The report also calls for colleges to do a much better job of explaining the true costs to students, along with getting at the root of the problem by “communicating the importance of graduation and major on repayment of student loans.”
These are good, important steps, with just one flaw: By waiting until students are in college, this starts this process much too late, and it misses kids who don’t continue their education beyond high school.
I believe America’s student debt crisis is primarily a higher-education public policy failure, but it would be a mistake to let the K-12 education system off the hook. Simply put, those of us working with middle and high school students have a responsibility to do a better job of providing not just education but also longer-term college and career guidance.
There’s no reason students should spend years learning and then graduate with no clear idea of what their long-term career path might be. Kids who don’t need to attend a four-year college to meet their goals shouldn’t put themselves tens of thousands of dollars in the hole just to discover that fact. And students who are college-bound should have a better idea of what they need to accomplish over those four years, lest their uninformed choices stretch that period into five or six.
The opportunities are there. Already, a staggering number of job openings are going unfilled in career fields that are critical to the economy because employers can’t find candidates with the skills needed to start straight away. By 2020, the economy will create another 16.6 million so-called new-collar jobs that require education beyond a high school diploma — a two-year associate degree, maybe — but not a bachelor’s degree.
I was lucky when I was growing up to have had great mentors at various stages of my life who helped me see a path forward through education.

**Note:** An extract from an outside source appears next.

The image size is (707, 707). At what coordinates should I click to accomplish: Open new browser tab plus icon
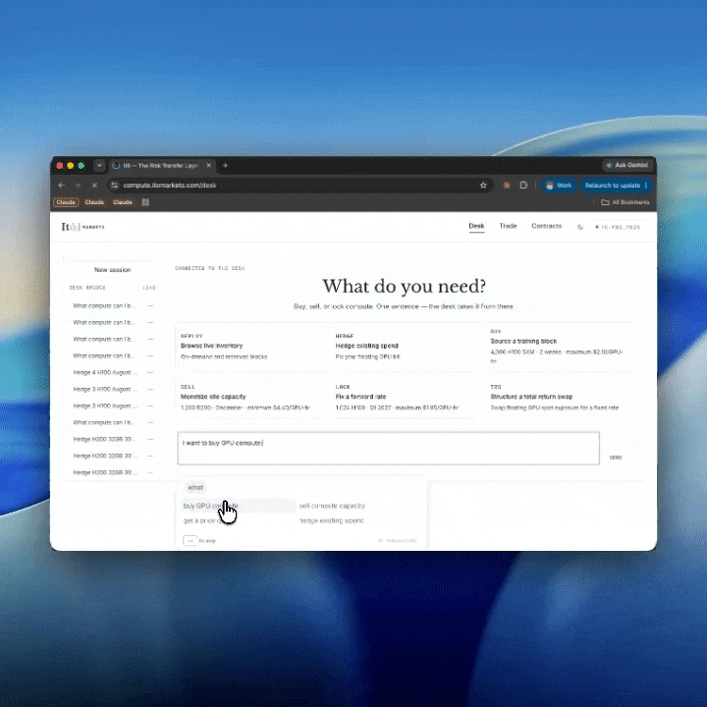pyautogui.click(x=225, y=166)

Early in my career, I tried to pay that back as a student adviser at two selective universities, but as I became involved in career and technical higher education, I saw countless students, either years into their studies or returning to college, frustrated and panicked by the fact they had no concrete end goal in mind.
That’s why I have a twofold wish for today’s students. The first is that they be able to take exploratory classes — at a younger age than most think — that can inform them about various industries, showing them the specific work, education, training and skills that each would require.
The second is that high school students be connected to individuals and companies that can offer firsthand experience. Yes, it’s an opportunity to learn important soft skills like punctuality and professionalism, but it’s also a window into the much larger world to follow, once that diploma is in hand. Students must develop a vision of what they can become.
An early career readiness education model in middle and high school can set students up to not only master core subjects like English, math, science and social studies but also see and master elective courses related to areas of interest that can translate into high-growth careers — often long before they have to decide whether they want or need to attend college. Students can embark on these classes, taught by individuals formerly employed by their respective industries, to gain relevant skills and have access to opportunities for project- and work-based learning.
Career readiness is not yet a mainstream approach to educating today’s youth, but as we face the unstable cliff of generational indebtedness, it’s clearly where we need to go. No matter how well college students understand the debt they’re facing, they still need a job after graduation to be able to pay it off. Career readiness can ensure that students have the skills they need to succeed and that our economy has the individuals needed to fill critically important positions. At the end of the day, career readiness is the future, and it’s a future we must embrace.
Dr. Shaun McAlmont is president for career readiness education at K12 Inc.